El cisma sumergido
Hace años, Jaime Campmany publicó una columna en el ABC titulada “El cisma sumergido”. Aquí se hacía eco del libro homónimo publicado por el profesor italiano Pietro Prini donde constataba un hecho: en la Iglesia católica se estaba produciendo un cisma, distinto a los que se habían producido siglos antes, pero con la misma fuerza, o incluso mayor.
Sin embargo, el actual no era un cisma provocado por disputas teológicas, sino que era el resultado de una desafección, cada vez mayor, por parte de los católicos normales y corrientes, a las normas morales y a las enseñanzas de la Iglesia. Éstas, según estos autores, cada vez tienen menos influencia en la vida de los creyentes, o bien los propios católicos las han dejado de lado, porque no están adaptadas a las nuevas formas de vida, no son “actuales”.
He recordado este artículo a propósito del año de la fe, que comenzará el próximo 12 de octubre. Es la respuesta del Papa a un problema, la secularización, que avanza con gran rapidez y que está provocando ese cisma sumergido.
Mientras que en el pasado era posible reconocer un tejido cultural unitario, ampliamente aceptado en su referencia al contenido de la fe y a los valores inspirados por ella, hoy no parece que sea ya así en vastos sectores de la sociedad, a causa de una profunda crisis de fe que afecta a muchas personas[1].
Y ¿cuáles son las causas de esta secularización? Son tantas. ¿Por dónde empezar? Quizás sea bueno comenzar mirando la viga en el propio ojo.
En primer lugar podríamos mencionar una “crisis” en el seno de la propia Iglesia, o mejor y para ser más exactos, crisis de vida cristiana de los propios creyentes, que se manifiesta en crisis del pensamiento filosófico y teológico; crisis de vida espiritual; crisis de santidad; banalización del misterio y de los sacramentos. Todo esto se podría resumir en una pregunta que a mí, personalmente, me cuestiona mucho: ¿muestro con mi vida la belleza del cristianismo?
Después se podría hablar de crisis social, cultural… y personal, consecuencia, esta última, del pecado que imposibilita al hombre el acceso a la verdad. Y, en cuanto a las dos primeras, esas crisis tienen un nombre: relativismo.

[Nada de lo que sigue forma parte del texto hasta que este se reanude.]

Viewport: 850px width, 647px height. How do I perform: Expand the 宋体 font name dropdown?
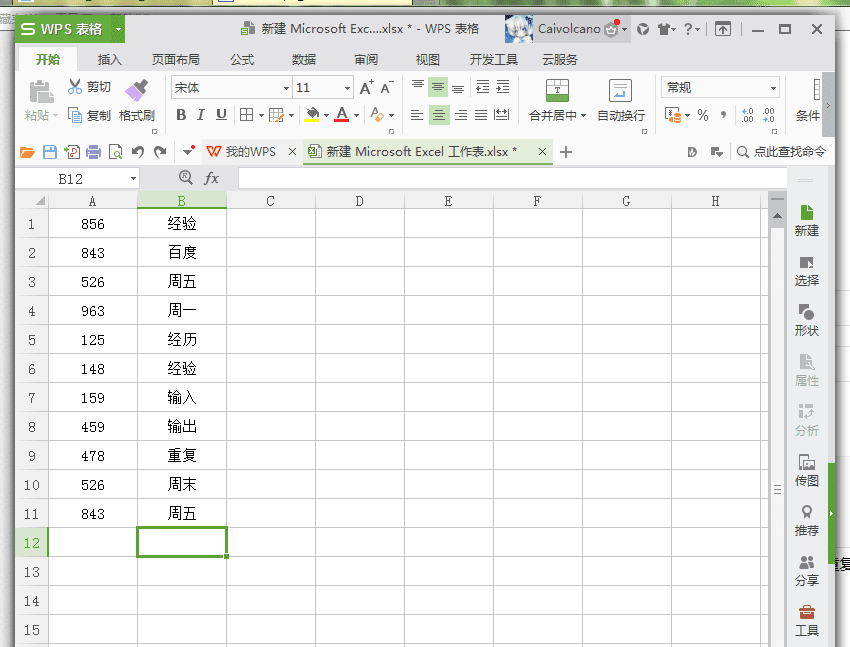pos(286,88)
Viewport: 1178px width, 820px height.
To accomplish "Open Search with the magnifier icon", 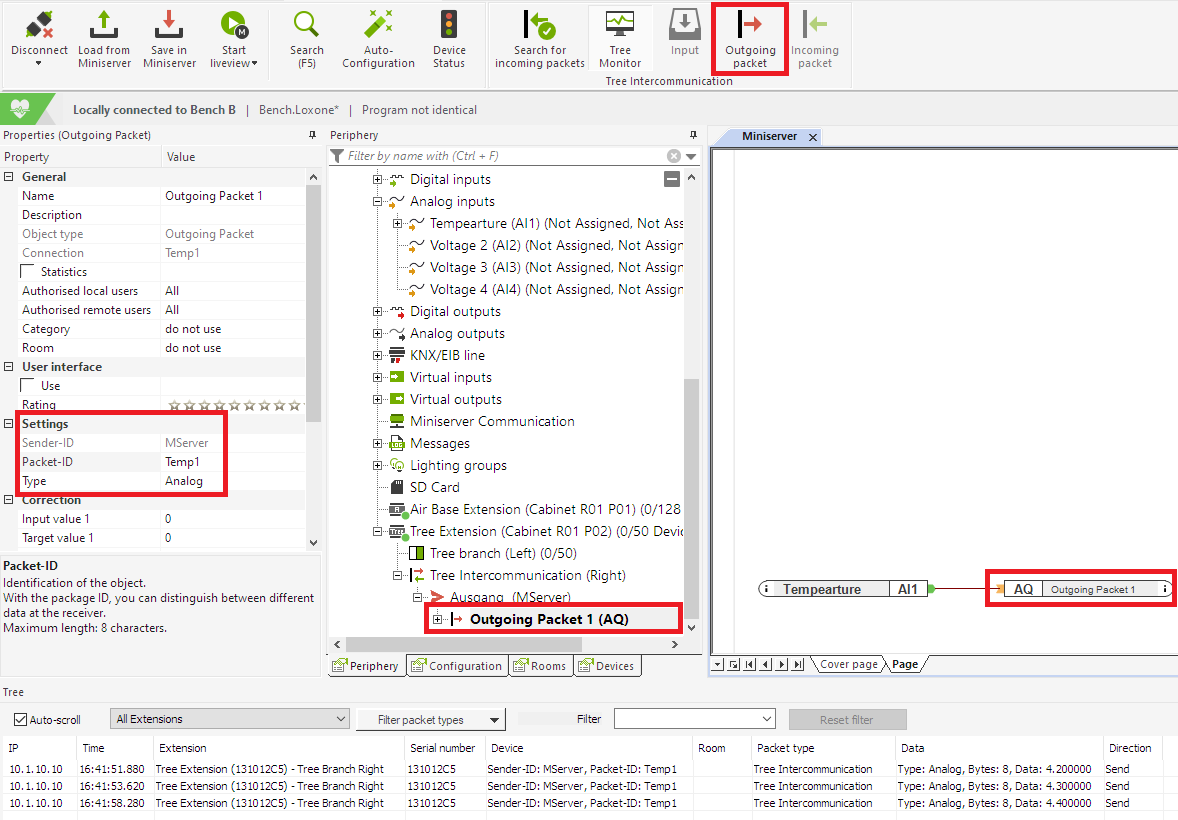I will tap(306, 38).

Y, por último, ¿se podría hablar de una conjura anticristiana y de una persecución contra la Iglesia? Sí y, posiblemente, mucho más perniciosa que una persecución sistemática y pública como la que hubo en España durante la II República y la guerra civil; y distinta a la que se produjo y se sigue produciendo en los países comunistas e islámicos. ¿Por qué es más peligrosa? Porque consigue dormir las conciencias y hace que los cambios culturales que se están produciendo en Occidente, y más en concreto en España, se vean como algo normal, fruto del progreso. Esto también tiene un nombre: laicismo.

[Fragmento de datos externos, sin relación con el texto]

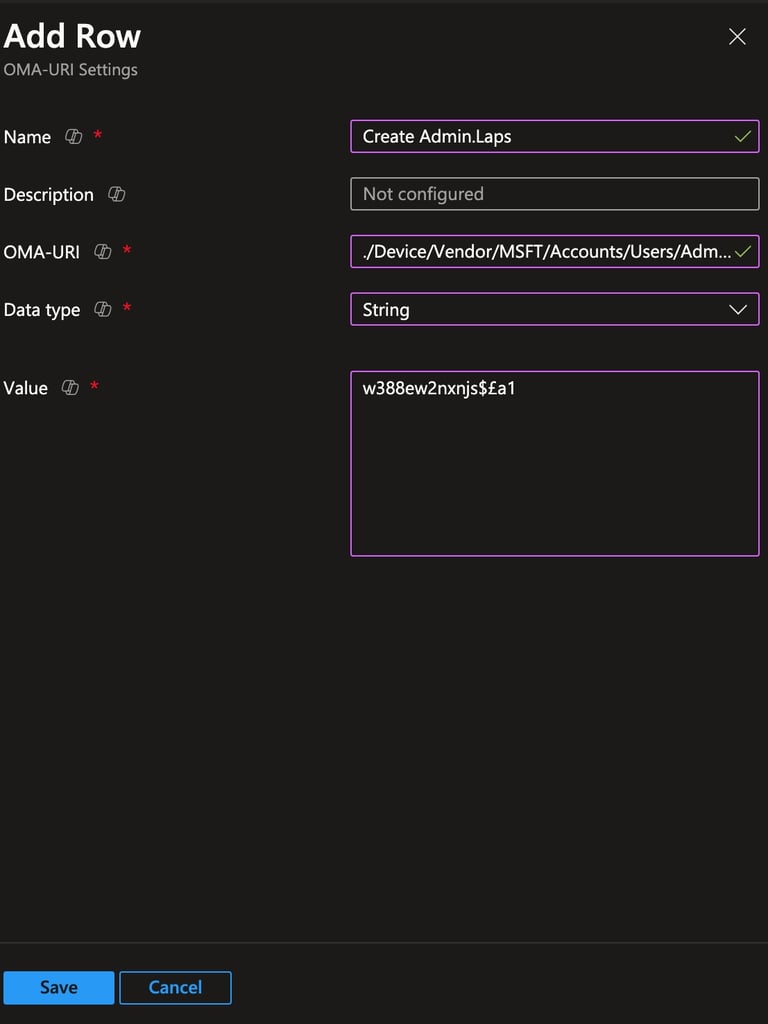Click the info icon next to Value
The width and height of the screenshot is (768, 1024).
(x=70, y=387)
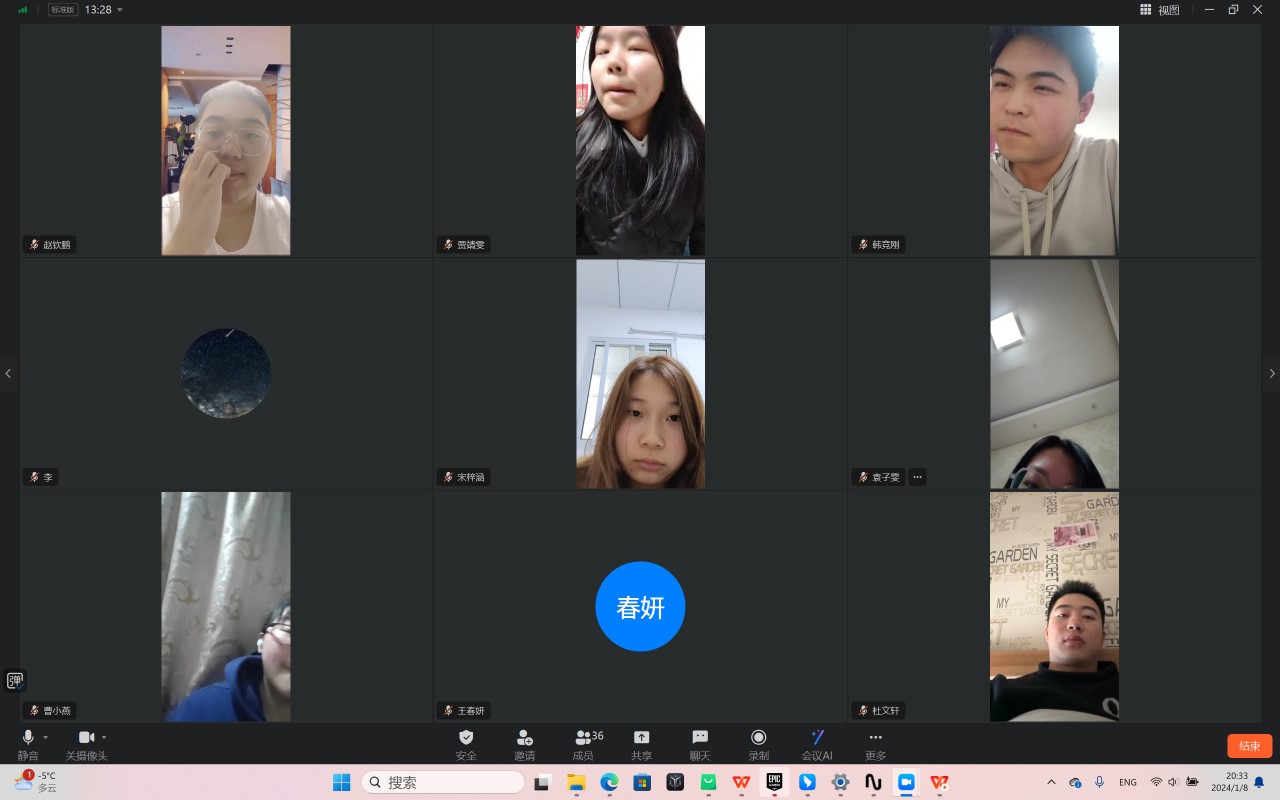This screenshot has width=1280, height=800.
Task: Open the 更多 more menu
Action: pos(875,744)
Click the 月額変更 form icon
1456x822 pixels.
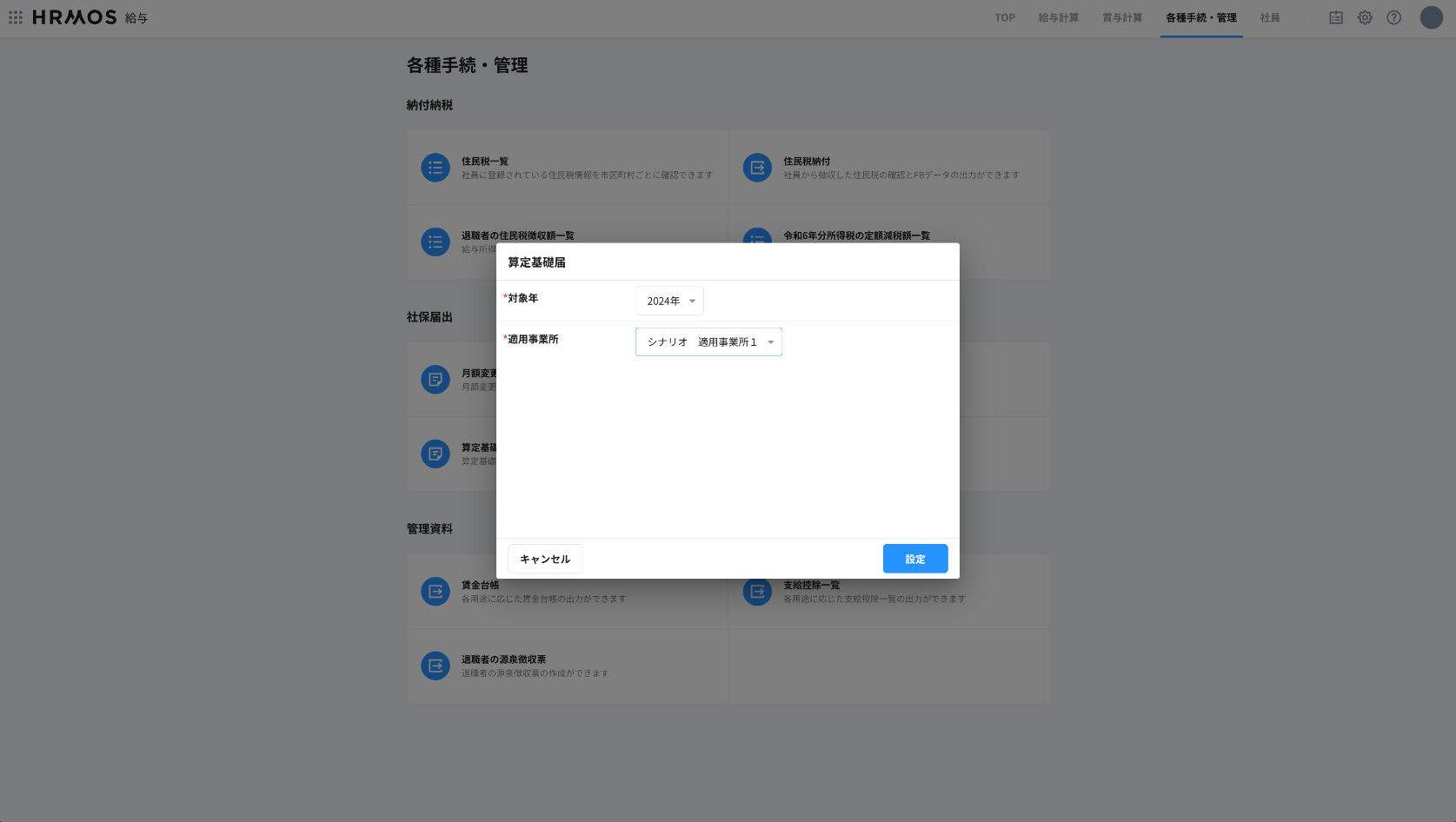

Son causas que están íntimamente unidas, por lo que unas son causas y efectos de otras y viceversa. Quizás por esto, y por mucho más, el Papa ha querido que este año de la fe comience con un Sínodo para la Nueva Evangelización, de esa manera toda la Iglesia podría adquirir una ‘exacta conciencia de su fe, para reanimarla, para purificarla, para confirmarla y para confesarla’[2].